Refining initial diagnosis of Parkinson's disease after follow-up: A 4-year prospective clinical and magnetic resonance imaging study

Aldo Quattrone  1   2 Maurizio Morelli  2   3 Basilio Vescio  4 Salvatore Nigro  2 Emilio Le Piane  5 Umberto Sabatini  6 Manuela Caracciolo  2 Virginia Vescio  6 Andrea Quattrone  3 Gaetano Barbagallo  3 Carlo Stanà  6 Giuseppe Nicoletti  2 Gennarina Arabia  2   3 Rita Nisticò  2 Fabiana Novellino  2 Maria Salsone  2
Affiliations

Refining initial diagnosis of Parkinson's disease after follow-up: A 4-year prospective clinical and magnetic resonance imaging study

Aldo Quattrone et al. Mov Disord. 2019 Apr.

Abstract

Background: No prospective study of patients with Parkinson's disease (PD) has investigated the appearance of vertical gaze abnormalities, a feature suggestive of progressive supranuclear palsy (PSP).

Objective: To identify, within a cohort of patients with an initial diagnosis of PD, those who developed vertical gaze abnormalities during a 4-year follow-up, and to investigate the performance of new imaging biomarkers in predicting vertical gaze abnormalities.

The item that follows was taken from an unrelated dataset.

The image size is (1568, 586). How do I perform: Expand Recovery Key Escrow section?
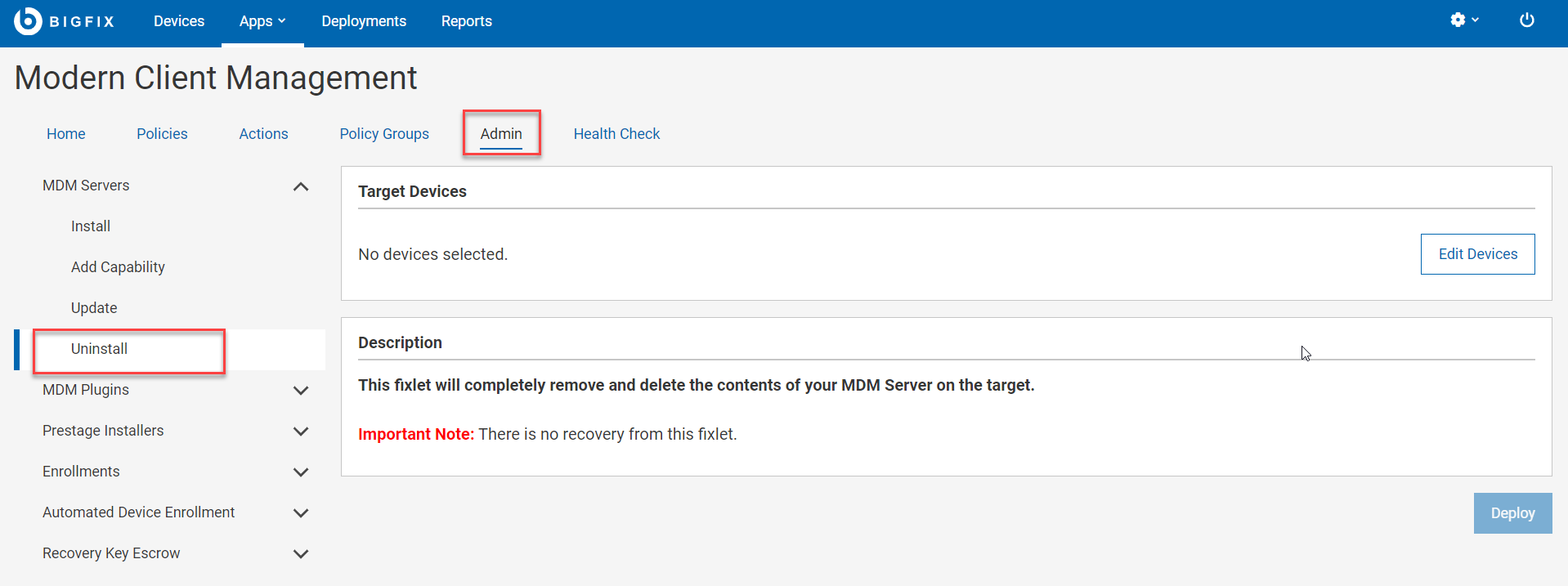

Methods: A total of 110 patients initially classified as PD and 74 controls were enrolled. All patients underwent clinical assessment at baseline and every year up to the end of the follow-up. The pons/midbrain area ratio 2.0 and the Magnetic Resonance Parkinsonism Index 2.0 were calculated.

Results: After 4-year follow-up, 100 of 110 patients maintained the diagnosis of PD, whereas 10 PD patients (9.1%) developed vertical gaze abnormalities, suggesting an alternative diagnosis of PSP-parkinsonism. At baseline, the Magnetic Resonance Parkinsonism Index 2.0 was the most accurate biomarker in differentiating PD patients who developed vertical gaze abnormalities from those who maintained an initial diagnosis of PD. At the end of follow-up, both of these biomarkers accurately distinguished PSP-parkinsonism from PD.

Conclusions: Our results demonstrate that a number of patients with an initial diagnosis of PD developed vertical gaze abnormalities during a 4-year follow-up, and the diagnosis was changed from PD to PSP-parkinsonism. In PD patients, baseline Magnetic Resonance Parkinsonism Index 2.0 showed the best performance in predicting the clinical evolution toward a PSP-parkinsonism phenotype, enabling PSP-parkinsonism patients to be identified at the earliest stage of the disease for promising disease-modifying therapies. © 2019 The Authors. Movement Disorders published by Wiley Periodicals, Inc. on behalf of International Parkinson and Movement Disorder Society.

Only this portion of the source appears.